[YOUR GOAL] In the answer, every entry must appear exactly as given.

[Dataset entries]
↓

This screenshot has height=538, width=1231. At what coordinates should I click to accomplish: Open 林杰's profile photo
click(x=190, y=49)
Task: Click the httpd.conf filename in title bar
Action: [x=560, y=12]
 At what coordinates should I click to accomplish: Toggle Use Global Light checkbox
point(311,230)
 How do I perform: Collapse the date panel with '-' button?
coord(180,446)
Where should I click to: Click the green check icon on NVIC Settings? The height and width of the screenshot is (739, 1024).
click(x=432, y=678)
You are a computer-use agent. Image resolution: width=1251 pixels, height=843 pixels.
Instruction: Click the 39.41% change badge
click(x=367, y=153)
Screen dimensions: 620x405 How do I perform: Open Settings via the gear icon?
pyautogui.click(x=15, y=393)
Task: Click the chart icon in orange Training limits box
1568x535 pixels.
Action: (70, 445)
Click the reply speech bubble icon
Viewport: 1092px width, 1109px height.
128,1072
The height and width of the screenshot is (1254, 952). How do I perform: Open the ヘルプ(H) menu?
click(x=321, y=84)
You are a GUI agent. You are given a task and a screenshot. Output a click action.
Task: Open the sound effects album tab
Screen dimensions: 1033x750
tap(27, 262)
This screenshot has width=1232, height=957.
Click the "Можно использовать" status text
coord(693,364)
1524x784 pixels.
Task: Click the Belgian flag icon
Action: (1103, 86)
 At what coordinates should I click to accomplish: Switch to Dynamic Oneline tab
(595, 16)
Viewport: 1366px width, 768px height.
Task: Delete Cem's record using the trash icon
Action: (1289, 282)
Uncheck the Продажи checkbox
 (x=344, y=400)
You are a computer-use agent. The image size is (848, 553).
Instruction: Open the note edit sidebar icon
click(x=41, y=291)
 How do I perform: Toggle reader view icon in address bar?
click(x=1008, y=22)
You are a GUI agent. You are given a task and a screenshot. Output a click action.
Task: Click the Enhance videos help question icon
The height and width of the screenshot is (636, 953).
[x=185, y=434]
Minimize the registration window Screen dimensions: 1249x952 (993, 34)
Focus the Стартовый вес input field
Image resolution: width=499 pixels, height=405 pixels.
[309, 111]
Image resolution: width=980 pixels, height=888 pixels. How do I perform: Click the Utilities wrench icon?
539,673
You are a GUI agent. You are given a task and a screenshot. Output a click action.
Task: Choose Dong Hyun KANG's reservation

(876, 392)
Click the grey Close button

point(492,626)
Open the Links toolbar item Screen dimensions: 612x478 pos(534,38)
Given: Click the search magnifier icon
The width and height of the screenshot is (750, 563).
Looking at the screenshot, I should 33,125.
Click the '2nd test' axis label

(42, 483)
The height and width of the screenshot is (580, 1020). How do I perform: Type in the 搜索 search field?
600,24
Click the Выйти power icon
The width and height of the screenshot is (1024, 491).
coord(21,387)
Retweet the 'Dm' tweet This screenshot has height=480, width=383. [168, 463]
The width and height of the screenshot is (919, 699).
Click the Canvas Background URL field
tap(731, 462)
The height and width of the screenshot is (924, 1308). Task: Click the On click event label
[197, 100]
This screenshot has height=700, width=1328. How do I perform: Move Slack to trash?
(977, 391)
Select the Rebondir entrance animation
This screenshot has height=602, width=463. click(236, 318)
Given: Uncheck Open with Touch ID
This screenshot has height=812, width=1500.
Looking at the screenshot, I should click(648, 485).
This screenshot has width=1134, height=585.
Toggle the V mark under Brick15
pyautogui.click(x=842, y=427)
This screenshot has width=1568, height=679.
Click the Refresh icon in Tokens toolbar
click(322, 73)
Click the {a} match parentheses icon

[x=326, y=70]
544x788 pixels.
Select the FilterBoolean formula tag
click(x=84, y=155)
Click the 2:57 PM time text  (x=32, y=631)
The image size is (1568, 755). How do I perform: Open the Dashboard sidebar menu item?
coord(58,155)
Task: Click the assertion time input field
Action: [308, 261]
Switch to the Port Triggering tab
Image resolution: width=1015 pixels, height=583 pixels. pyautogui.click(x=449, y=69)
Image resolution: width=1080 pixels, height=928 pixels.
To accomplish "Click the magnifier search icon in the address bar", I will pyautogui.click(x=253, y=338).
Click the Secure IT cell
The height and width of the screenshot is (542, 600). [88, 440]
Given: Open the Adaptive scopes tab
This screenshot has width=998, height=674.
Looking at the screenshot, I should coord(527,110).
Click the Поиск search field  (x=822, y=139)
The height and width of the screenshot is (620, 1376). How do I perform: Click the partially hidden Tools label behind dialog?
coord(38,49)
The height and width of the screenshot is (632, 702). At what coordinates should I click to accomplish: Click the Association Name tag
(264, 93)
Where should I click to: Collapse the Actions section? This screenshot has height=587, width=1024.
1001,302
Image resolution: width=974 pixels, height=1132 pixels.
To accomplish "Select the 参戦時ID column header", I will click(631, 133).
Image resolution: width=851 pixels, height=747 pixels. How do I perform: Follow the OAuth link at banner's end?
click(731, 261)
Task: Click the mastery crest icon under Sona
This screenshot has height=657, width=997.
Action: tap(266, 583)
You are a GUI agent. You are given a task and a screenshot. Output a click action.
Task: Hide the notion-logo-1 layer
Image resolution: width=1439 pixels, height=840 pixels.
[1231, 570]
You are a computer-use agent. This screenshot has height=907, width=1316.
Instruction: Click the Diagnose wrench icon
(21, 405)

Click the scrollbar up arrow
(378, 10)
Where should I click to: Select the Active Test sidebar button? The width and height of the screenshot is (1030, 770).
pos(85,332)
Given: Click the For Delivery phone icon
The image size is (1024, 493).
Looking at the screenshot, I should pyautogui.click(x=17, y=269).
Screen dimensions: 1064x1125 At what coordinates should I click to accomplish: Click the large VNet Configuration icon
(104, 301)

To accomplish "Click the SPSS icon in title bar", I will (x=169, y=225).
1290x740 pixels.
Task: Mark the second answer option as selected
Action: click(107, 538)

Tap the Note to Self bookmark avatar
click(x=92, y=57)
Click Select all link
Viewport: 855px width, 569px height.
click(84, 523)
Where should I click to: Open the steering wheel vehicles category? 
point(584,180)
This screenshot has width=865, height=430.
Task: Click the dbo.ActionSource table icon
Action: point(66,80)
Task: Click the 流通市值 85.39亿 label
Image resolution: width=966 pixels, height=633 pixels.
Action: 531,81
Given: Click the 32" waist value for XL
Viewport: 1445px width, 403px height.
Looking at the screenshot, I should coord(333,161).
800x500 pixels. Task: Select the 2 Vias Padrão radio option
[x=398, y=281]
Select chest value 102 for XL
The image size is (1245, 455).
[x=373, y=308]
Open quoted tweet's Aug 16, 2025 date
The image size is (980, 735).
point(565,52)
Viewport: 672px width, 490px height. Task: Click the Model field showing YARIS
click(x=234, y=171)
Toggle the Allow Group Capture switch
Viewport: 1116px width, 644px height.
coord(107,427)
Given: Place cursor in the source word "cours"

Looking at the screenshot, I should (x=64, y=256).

↑

[PROBLEM SOLUTION]
This screenshot has height=538, width=1231. At what coordinates should I click to accomplish: Open 林杰's profile photo
click(x=190, y=49)
Task: Click the httpd.conf filename in title bar
Action: [x=560, y=12]
 At what coordinates should I click to accomplish: Toggle Use Global Light checkbox
point(311,230)
 How do I perform: Collapse the date panel with '-' button?
coord(180,446)
Where should I click to: Click the green check icon on NVIC Settings? The height and width of the screenshot is (739, 1024).
click(x=432, y=678)
You are a computer-use agent. Image resolution: width=1251 pixels, height=843 pixels.
Instruction: Click the 39.41% change badge
click(x=367, y=153)
Screen dimensions: 620x405 How do I perform: Open Settings via the gear icon?
pyautogui.click(x=15, y=393)
Task: Click the chart icon in orange Training limits box
1568x535 pixels.
Action: (70, 445)
Click the reply speech bubble icon
Viewport: 1092px width, 1109px height.
128,1072
The height and width of the screenshot is (1254, 952). How do I perform: Open the ヘルプ(H) menu?
click(x=321, y=84)
You are a GUI agent. You are given a task and a screenshot. Output a click action.
Task: Open the sound effects album tab
Screen dimensions: 1033x750
tap(27, 262)
This screenshot has width=1232, height=957.
Click the "Можно использовать" status text
coord(693,364)
1524x784 pixels.
Task: Click the Belgian flag icon
Action: (1103, 86)
 At what coordinates should I click to accomplish: Switch to Dynamic Oneline tab
(595, 16)
Viewport: 1366px width, 768px height.
Task: Delete Cem's record using the trash icon
Action: (1289, 282)
Uncheck the Продажи checkbox
 (x=344, y=400)
You are a computer-use agent. The image size is (848, 553).
Instruction: Open the note edit sidebar icon
click(x=41, y=291)
 How do I perform: Toggle reader view icon in address bar?
click(x=1008, y=22)
You are a GUI agent. You are given a task and a screenshot. Output a click action.
Task: Click the Enhance videos help question icon
The height and width of the screenshot is (636, 953).
[x=185, y=434]
Minimize the registration window Screen dimensions: 1249x952 (993, 34)
Focus the Стартовый вес input field
Image resolution: width=499 pixels, height=405 pixels.
[309, 111]
Image resolution: width=980 pixels, height=888 pixels. How do I perform: Click the Utilities wrench icon?
539,673
You are a GUI agent. You are given a task and a screenshot. Output a click action.
Task: Choose Dong Hyun KANG's reservation

(876, 392)
Click the grey Close button

point(492,626)
Open the Links toolbar item Screen dimensions: 612x478 pos(534,38)
Given: Click the search magnifier icon
The width and height of the screenshot is (750, 563).
Looking at the screenshot, I should 33,125.
Click the '2nd test' axis label

(42, 483)
The height and width of the screenshot is (580, 1020). How do I perform: Type in the 搜索 search field?
600,24
Click the Выйти power icon
The width and height of the screenshot is (1024, 491).
coord(21,387)
Retweet the 'Dm' tweet This screenshot has height=480, width=383. [168, 463]
The width and height of the screenshot is (919, 699).
Click the Canvas Background URL field
tap(731, 462)
The height and width of the screenshot is (924, 1308). Task: Click the On click event label
[197, 100]
This screenshot has height=700, width=1328. How do I perform: Move Slack to trash?
(977, 391)
Select the Rebondir entrance animation
This screenshot has height=602, width=463. click(236, 318)
Given: Uncheck Open with Touch ID
This screenshot has height=812, width=1500.
Looking at the screenshot, I should click(648, 485).
This screenshot has width=1134, height=585.
Toggle the V mark under Brick15
pyautogui.click(x=842, y=427)
This screenshot has width=1568, height=679.
Click the Refresh icon in Tokens toolbar
click(322, 73)
Click the {a} match parentheses icon

[x=326, y=70]
544x788 pixels.
Select the FilterBoolean formula tag
click(x=84, y=155)
Click the 2:57 PM time text  (x=32, y=631)
The image size is (1568, 755). How do I perform: Open the Dashboard sidebar menu item?
coord(58,155)
Task: Click the assertion time input field
Action: [308, 261]
Switch to the Port Triggering tab
Image resolution: width=1015 pixels, height=583 pixels. pyautogui.click(x=449, y=69)
Image resolution: width=1080 pixels, height=928 pixels.
To accomplish "Click the magnifier search icon in the address bar", I will pyautogui.click(x=253, y=338).
Click the Secure IT cell
The height and width of the screenshot is (542, 600). [88, 440]
Given: Open the Adaptive scopes tab
This screenshot has width=998, height=674.
Looking at the screenshot, I should coord(527,110).
Click the Поиск search field  (x=822, y=139)
The height and width of the screenshot is (620, 1376). How do I perform: Click the partially hidden Tools label behind dialog?
coord(38,49)
The height and width of the screenshot is (632, 702). At what coordinates should I click to accomplish: Click the Association Name tag
(264, 93)
Where should I click to: Collapse the Actions section? This screenshot has height=587, width=1024.
1001,302
Image resolution: width=974 pixels, height=1132 pixels.
To accomplish "Select the 参戦時ID column header", I will click(631, 133).
Image resolution: width=851 pixels, height=747 pixels. How do I perform: Follow the OAuth link at banner's end?
click(731, 261)
Task: Click the mastery crest icon under Sona
This screenshot has height=657, width=997.
Action: tap(266, 583)
You are a GUI agent. You are given a task and a screenshot. Output a click action.
Task: Hide the notion-logo-1 layer
Image resolution: width=1439 pixels, height=840 pixels.
[1231, 570]
You are a computer-use agent. This screenshot has height=907, width=1316.
Instruction: Click the Diagnose wrench icon
(21, 405)

Click the scrollbar up arrow
(378, 10)
Where should I click to: Select the Active Test sidebar button? The width and height of the screenshot is (1030, 770).
pos(85,332)
Given: Click the For Delivery phone icon
The image size is (1024, 493).
Looking at the screenshot, I should pyautogui.click(x=17, y=269).
Screen dimensions: 1064x1125 At what coordinates should I click to accomplish: Click the large VNet Configuration icon
(104, 301)

To accomplish "Click the SPSS icon in title bar", I will (x=169, y=225).
1290x740 pixels.
Task: Mark the second answer option as selected
Action: click(107, 538)

Tap the Note to Self bookmark avatar
click(x=92, y=57)
Click Select all link
Viewport: 855px width, 569px height.
click(84, 523)
Where should I click to: Open the steering wheel vehicles category? 
point(584,180)
This screenshot has width=865, height=430.
Task: Click the dbo.ActionSource table icon
Action: point(66,80)
Task: Click the 流通市值 85.39亿 label
Image resolution: width=966 pixels, height=633 pixels.
Action: 531,81
Given: Click the 32" waist value for XL
Viewport: 1445px width, 403px height.
Looking at the screenshot, I should coord(333,161).
800x500 pixels. Task: Select the 2 Vias Padrão radio option
[x=398, y=281]
Select chest value 102 for XL
The image size is (1245, 455).
[x=373, y=308]
Open quoted tweet's Aug 16, 2025 date
The image size is (980, 735).
point(565,52)
Viewport: 672px width, 490px height. Task: Click the Model field showing YARIS
click(x=234, y=171)
Toggle the Allow Group Capture switch
Viewport: 1116px width, 644px height.
coord(107,427)
Given: Place cursor in the source word "cours"

Looking at the screenshot, I should (x=64, y=256).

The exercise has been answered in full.